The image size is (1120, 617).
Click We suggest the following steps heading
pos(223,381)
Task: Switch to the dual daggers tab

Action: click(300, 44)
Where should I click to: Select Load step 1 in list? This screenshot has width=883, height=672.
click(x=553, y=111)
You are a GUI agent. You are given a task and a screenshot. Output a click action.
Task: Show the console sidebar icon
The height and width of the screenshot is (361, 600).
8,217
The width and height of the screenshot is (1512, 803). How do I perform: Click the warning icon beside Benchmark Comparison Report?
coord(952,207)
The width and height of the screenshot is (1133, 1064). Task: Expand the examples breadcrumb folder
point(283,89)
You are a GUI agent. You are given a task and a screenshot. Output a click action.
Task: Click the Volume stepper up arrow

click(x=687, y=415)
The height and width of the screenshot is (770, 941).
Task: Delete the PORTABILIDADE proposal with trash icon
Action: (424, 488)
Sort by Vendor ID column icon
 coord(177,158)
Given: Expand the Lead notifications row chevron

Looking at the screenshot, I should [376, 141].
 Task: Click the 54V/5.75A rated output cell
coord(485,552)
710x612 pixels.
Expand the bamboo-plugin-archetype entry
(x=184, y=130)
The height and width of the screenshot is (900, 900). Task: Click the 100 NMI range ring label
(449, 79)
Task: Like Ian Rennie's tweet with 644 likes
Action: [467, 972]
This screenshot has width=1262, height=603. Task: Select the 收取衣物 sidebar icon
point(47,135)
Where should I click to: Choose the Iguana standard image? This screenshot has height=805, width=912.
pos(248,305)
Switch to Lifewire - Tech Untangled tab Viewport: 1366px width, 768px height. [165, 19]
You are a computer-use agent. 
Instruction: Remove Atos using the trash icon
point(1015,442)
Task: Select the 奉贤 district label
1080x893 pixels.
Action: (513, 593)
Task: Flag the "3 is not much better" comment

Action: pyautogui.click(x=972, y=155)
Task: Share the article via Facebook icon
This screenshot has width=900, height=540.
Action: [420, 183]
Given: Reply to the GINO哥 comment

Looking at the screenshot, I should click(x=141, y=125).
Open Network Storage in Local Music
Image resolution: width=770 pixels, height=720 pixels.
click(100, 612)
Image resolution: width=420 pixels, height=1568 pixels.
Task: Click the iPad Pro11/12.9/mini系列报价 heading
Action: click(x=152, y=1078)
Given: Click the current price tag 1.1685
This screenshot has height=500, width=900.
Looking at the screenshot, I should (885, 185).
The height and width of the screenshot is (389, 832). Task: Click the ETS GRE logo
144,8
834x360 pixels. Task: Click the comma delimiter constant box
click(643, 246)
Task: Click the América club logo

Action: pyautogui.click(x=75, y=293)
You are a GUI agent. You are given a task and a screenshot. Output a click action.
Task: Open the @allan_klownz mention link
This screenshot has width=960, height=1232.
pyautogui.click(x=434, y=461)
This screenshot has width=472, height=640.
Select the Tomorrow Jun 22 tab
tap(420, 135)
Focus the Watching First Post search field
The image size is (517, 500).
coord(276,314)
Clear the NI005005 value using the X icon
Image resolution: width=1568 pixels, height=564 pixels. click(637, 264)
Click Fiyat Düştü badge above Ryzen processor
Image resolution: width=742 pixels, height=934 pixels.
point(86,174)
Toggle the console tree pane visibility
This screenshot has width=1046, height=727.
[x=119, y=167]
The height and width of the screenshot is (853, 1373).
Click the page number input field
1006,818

_ _ _ _ _ _ _

-- TRY IT --
Reproduce every entry, word for word.

-- FINAL ANSWER --
The image size is (1120, 617).
Click We suggest the following steps heading
pos(223,381)
Task: Switch to the dual daggers tab

Action: click(300, 44)
Where should I click to: Select Load step 1 in list? This screenshot has width=883, height=672.
click(x=553, y=111)
You are a GUI agent. You are given a task and a screenshot. Output a click action.
Task: Show the console sidebar icon
The height and width of the screenshot is (361, 600).
8,217
The width and height of the screenshot is (1512, 803). How do I perform: Click the warning icon beside Benchmark Comparison Report?
coord(952,207)
The width and height of the screenshot is (1133, 1064). Task: Expand the examples breadcrumb folder
point(283,89)
You are a GUI agent. You are given a task and a screenshot. Output a click action.
Task: Click the Volume stepper up arrow

click(x=687, y=415)
The height and width of the screenshot is (770, 941).
Task: Delete the PORTABILIDADE proposal with trash icon
Action: (424, 488)
Sort by Vendor ID column icon
 coord(177,158)
Given: Expand the Lead notifications row chevron

Looking at the screenshot, I should [376, 141].
 Task: Click the 54V/5.75A rated output cell
coord(485,552)
710x612 pixels.
Expand the bamboo-plugin-archetype entry
(x=184, y=130)
The height and width of the screenshot is (900, 900). Task: Click the 100 NMI range ring label
(449, 79)
Task: Like Ian Rennie's tweet with 644 likes
Action: [467, 972]
This screenshot has width=1262, height=603. Task: Select the 收取衣物 sidebar icon
point(47,135)
Where should I click to: Choose the Iguana standard image? This screenshot has height=805, width=912.
pos(248,305)
Switch to Lifewire - Tech Untangled tab Viewport: 1366px width, 768px height. [165, 19]
You are a computer-use agent. 
Instruction: Remove Atos using the trash icon
point(1015,442)
Task: Select the 奉贤 district label
1080x893 pixels.
Action: (513, 593)
Task: Flag the "3 is not much better" comment

Action: pyautogui.click(x=972, y=155)
Task: Share the article via Facebook icon
This screenshot has width=900, height=540.
Action: [420, 183]
Given: Reply to the GINO哥 comment

Looking at the screenshot, I should click(x=141, y=125).
Open Network Storage in Local Music
Image resolution: width=770 pixels, height=720 pixels.
click(100, 612)
Image resolution: width=420 pixels, height=1568 pixels.
Task: Click the iPad Pro11/12.9/mini系列报价 heading
Action: click(x=152, y=1078)
Given: Click the current price tag 1.1685
This screenshot has height=500, width=900.
Looking at the screenshot, I should (885, 185).
The height and width of the screenshot is (389, 832). Task: Click the ETS GRE logo
144,8
834x360 pixels. Task: Click the comma delimiter constant box
click(643, 246)
Task: Click the América club logo

Action: pyautogui.click(x=75, y=293)
You are a GUI agent. You are given a task and a screenshot. Output a click action.
Task: Open the @allan_klownz mention link
This screenshot has width=960, height=1232.
pyautogui.click(x=434, y=461)
This screenshot has width=472, height=640.
Select the Tomorrow Jun 22 tab
tap(420, 135)
Focus the Watching First Post search field
The image size is (517, 500).
coord(276,314)
Clear the NI005005 value using the X icon
Image resolution: width=1568 pixels, height=564 pixels. click(637, 264)
Click Fiyat Düştü badge above Ryzen processor
Image resolution: width=742 pixels, height=934 pixels.
point(86,174)
Toggle the console tree pane visibility
This screenshot has width=1046, height=727.
[x=119, y=167]
The height and width of the screenshot is (853, 1373).
Click the page number input field
1006,818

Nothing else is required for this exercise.